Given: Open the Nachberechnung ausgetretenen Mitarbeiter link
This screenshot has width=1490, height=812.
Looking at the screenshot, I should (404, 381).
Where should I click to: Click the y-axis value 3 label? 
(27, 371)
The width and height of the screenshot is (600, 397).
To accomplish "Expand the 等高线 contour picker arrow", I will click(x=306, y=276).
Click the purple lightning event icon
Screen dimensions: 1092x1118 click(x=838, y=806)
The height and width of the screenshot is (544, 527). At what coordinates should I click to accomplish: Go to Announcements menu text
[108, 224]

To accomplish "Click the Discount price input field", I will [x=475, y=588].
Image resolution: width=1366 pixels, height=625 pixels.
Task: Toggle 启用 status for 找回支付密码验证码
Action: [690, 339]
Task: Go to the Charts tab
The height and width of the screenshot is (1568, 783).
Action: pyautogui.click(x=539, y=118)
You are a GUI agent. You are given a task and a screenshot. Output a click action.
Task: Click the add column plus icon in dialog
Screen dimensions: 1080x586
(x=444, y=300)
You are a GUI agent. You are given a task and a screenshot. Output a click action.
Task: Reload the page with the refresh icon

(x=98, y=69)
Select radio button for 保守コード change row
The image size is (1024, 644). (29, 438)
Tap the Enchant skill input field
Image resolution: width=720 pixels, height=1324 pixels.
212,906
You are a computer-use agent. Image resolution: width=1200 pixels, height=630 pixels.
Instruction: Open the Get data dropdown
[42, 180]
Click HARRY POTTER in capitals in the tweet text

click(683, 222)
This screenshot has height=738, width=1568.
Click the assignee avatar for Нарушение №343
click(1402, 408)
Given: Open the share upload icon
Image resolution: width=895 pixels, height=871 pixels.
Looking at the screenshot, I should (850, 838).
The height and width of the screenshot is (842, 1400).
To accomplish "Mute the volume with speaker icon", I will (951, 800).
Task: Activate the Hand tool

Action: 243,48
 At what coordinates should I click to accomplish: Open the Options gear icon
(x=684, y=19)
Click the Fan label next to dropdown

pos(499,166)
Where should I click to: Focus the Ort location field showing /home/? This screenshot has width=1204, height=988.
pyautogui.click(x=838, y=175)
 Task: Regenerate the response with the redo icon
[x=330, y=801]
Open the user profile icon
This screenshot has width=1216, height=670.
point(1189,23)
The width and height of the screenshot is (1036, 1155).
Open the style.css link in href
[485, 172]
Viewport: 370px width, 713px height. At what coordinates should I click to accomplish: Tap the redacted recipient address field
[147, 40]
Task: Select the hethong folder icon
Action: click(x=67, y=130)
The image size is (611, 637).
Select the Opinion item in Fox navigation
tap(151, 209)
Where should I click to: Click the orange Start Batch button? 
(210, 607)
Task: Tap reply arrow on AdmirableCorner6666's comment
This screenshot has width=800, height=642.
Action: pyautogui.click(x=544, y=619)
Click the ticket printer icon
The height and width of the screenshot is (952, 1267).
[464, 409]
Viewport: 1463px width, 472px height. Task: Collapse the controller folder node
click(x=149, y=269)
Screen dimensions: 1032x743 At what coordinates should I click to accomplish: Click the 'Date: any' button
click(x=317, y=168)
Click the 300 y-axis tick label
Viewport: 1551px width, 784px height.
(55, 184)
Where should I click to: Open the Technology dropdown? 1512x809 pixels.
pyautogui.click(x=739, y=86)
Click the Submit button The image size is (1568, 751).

——————

What to do
Where does "arrow" appear in the records above? Copy every line that has it.

Final answer
To accomplish "Expand the 等高线 contour picker arrow", I will click(x=306, y=276).
Task: Tap reply arrow on AdmirableCorner6666's comment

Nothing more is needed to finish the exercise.